**REQUIREMENT**
Return the listing exactly as it appears, but strip out the images.

**RECORDS TO PROCESS**
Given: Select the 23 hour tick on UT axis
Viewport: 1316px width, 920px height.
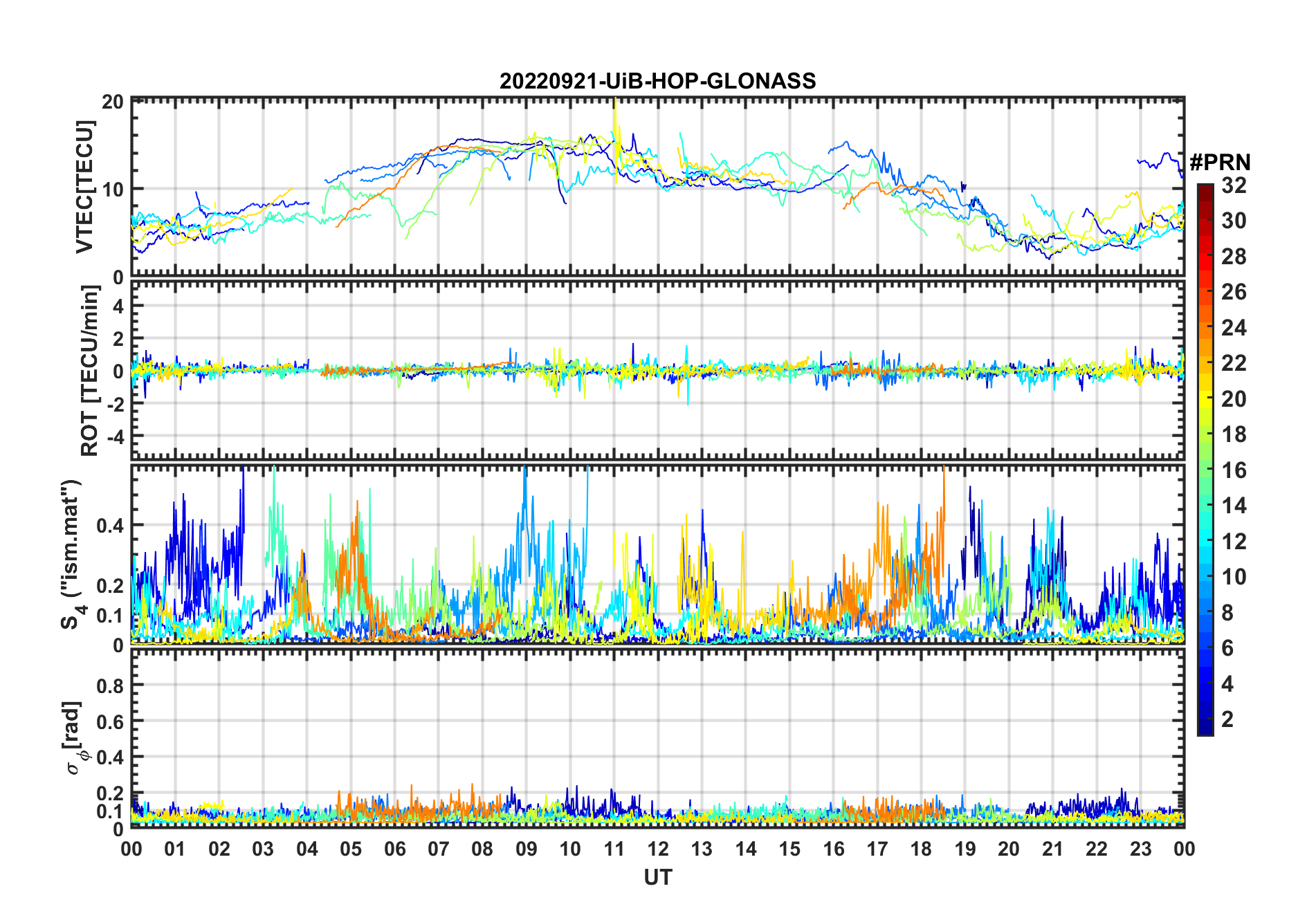Looking at the screenshot, I should 1140,849.
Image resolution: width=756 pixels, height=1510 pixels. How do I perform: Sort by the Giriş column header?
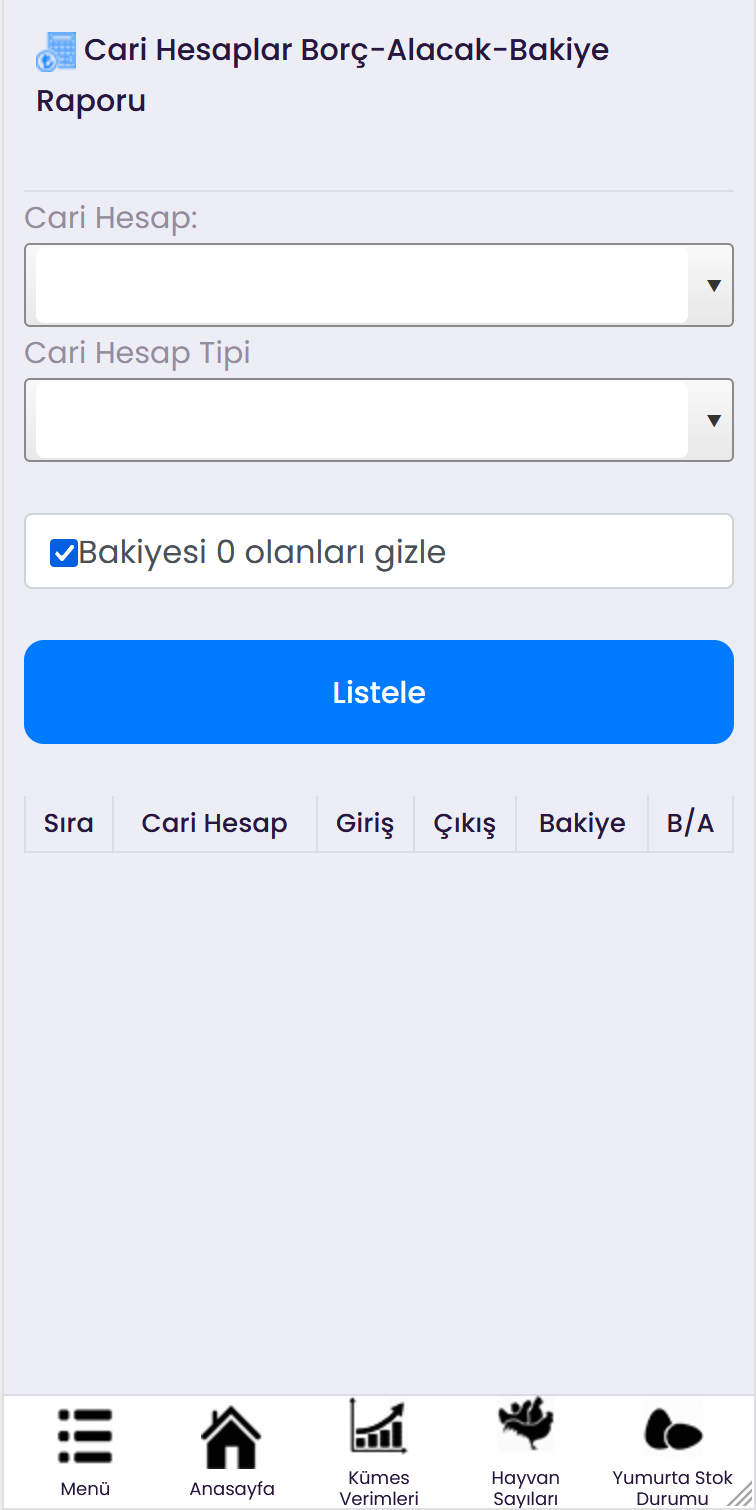click(365, 824)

**RESPONSE AREA**
Given: Select the 23 hour tick on UT axis
Viewport: 1316px width, 920px height.
Looking at the screenshot, I should 1140,849.
Image resolution: width=756 pixels, height=1510 pixels. How do I perform: Sort by the Giriş column header?
click(365, 824)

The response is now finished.